Rates under 3.00% are currently available on a case by case basis. This fluctuates, depending on markets, and some days I have locked as low as 2.75% on a Fixed 30 (w/ no large discount fee) for some of the strongest scenarios. Each scenario is unique and rate alone means nothing without taking all factors into account (i.e. qualified credit score, Loan To Value, Type of Transaction, Type of Property, State property is located in, and costs associated with the Note rate).

I cannot stress this enough. For over 25 years I have seen people ask "what's your rate?" and that is the most naive question in the world as it is only a portion of the data to evaluate when comparing.

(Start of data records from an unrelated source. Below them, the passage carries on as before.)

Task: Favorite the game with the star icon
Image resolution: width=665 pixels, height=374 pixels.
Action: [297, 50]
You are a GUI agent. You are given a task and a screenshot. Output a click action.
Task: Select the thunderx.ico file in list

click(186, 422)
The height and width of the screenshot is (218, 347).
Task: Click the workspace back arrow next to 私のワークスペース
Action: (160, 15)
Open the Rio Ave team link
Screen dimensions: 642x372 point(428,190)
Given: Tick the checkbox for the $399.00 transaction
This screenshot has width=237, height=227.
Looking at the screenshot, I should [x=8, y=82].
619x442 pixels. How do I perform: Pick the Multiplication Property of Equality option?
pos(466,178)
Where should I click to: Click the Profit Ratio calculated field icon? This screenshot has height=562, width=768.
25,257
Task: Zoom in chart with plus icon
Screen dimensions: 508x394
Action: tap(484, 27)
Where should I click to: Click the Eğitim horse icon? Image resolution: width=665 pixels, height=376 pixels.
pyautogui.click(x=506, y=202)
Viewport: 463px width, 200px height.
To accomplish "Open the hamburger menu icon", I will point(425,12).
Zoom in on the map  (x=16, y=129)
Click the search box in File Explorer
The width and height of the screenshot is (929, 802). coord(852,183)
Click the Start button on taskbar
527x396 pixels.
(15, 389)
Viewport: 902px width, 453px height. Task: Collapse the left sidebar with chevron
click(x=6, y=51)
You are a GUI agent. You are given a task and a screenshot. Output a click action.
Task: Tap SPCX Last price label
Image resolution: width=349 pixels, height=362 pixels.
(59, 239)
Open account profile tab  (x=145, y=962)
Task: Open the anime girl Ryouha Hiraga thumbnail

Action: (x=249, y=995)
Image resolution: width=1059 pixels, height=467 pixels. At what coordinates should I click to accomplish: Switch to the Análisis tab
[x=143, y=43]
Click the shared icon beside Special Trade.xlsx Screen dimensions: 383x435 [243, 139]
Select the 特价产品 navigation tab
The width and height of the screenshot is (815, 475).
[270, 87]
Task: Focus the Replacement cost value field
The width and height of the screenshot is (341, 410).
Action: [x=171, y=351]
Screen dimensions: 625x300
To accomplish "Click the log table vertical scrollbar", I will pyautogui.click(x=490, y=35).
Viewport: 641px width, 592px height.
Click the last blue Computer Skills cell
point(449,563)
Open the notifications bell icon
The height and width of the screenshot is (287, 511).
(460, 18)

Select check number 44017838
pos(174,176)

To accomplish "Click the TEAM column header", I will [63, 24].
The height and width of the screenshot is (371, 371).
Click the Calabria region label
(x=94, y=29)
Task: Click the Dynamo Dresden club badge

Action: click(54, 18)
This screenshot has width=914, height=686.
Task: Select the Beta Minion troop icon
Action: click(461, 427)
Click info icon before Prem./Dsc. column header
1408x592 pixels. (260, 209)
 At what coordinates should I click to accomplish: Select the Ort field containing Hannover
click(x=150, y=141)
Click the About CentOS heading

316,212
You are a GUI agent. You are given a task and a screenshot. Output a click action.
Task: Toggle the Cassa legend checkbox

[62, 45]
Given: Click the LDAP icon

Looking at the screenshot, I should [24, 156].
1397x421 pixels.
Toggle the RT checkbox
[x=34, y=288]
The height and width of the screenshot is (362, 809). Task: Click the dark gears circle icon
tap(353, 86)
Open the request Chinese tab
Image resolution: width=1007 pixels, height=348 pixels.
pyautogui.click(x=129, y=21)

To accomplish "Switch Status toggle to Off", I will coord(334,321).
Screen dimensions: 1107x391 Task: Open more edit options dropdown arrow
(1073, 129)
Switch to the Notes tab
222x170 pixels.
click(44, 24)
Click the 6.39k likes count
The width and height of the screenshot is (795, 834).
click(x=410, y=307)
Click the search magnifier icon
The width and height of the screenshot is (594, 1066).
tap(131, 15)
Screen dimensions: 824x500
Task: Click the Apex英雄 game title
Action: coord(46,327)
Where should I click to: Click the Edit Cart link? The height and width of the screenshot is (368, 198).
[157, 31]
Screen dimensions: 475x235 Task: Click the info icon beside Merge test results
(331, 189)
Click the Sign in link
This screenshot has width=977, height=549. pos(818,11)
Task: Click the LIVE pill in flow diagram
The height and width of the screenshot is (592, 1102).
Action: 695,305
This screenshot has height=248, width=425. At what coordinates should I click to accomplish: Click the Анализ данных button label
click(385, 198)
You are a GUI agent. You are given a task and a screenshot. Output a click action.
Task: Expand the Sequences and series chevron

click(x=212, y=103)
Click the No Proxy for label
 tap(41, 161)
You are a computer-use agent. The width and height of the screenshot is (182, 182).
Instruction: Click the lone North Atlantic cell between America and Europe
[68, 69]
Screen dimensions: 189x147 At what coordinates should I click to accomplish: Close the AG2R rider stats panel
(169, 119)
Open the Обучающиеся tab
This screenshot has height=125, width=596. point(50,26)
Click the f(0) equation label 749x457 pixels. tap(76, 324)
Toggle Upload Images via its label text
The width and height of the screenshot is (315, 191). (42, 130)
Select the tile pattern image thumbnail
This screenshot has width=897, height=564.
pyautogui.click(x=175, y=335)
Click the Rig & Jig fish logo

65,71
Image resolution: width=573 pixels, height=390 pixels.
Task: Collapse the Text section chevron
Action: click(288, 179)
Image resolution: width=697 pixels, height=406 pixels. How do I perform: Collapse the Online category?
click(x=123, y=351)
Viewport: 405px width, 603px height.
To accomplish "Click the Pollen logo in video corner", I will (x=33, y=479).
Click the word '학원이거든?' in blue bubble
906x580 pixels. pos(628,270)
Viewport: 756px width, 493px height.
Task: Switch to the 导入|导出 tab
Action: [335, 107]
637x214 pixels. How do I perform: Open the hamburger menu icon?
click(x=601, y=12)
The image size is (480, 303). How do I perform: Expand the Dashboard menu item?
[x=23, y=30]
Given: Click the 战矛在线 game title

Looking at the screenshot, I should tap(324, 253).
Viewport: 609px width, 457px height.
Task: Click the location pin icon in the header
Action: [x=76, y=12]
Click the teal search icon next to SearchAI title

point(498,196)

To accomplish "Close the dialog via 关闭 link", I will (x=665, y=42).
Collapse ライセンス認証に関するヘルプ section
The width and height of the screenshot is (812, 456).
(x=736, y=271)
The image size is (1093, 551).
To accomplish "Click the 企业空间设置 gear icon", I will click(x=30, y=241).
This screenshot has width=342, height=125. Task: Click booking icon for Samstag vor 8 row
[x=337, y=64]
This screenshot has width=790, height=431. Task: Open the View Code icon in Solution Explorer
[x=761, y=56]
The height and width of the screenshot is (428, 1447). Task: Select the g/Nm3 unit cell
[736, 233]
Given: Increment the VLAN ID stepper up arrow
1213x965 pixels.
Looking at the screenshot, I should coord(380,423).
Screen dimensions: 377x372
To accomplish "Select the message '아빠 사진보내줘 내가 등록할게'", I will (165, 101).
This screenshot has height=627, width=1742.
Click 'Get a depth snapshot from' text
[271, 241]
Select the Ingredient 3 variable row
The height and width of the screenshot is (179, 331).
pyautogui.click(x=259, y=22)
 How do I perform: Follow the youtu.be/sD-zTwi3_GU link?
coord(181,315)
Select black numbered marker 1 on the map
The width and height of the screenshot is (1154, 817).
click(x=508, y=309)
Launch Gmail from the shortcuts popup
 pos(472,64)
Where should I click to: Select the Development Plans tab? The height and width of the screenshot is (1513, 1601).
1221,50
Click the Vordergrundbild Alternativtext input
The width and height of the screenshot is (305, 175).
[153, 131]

The fact is that you need to see what costs are associated with the loan and the rate alone means nothing.

Also, while this one is a bit harder to grasp, in many cases the lowest rate may not be the best rate for your given scenario. ALL rates are available every day. What changes based on markets is the price associated with that Note Rate. When making your comparisons take a look at the stack of all rates and what their price is. Many times it may make more sense to choose a higher rate which provides a lender rate credit to offset the closing costs and prepaid expenses.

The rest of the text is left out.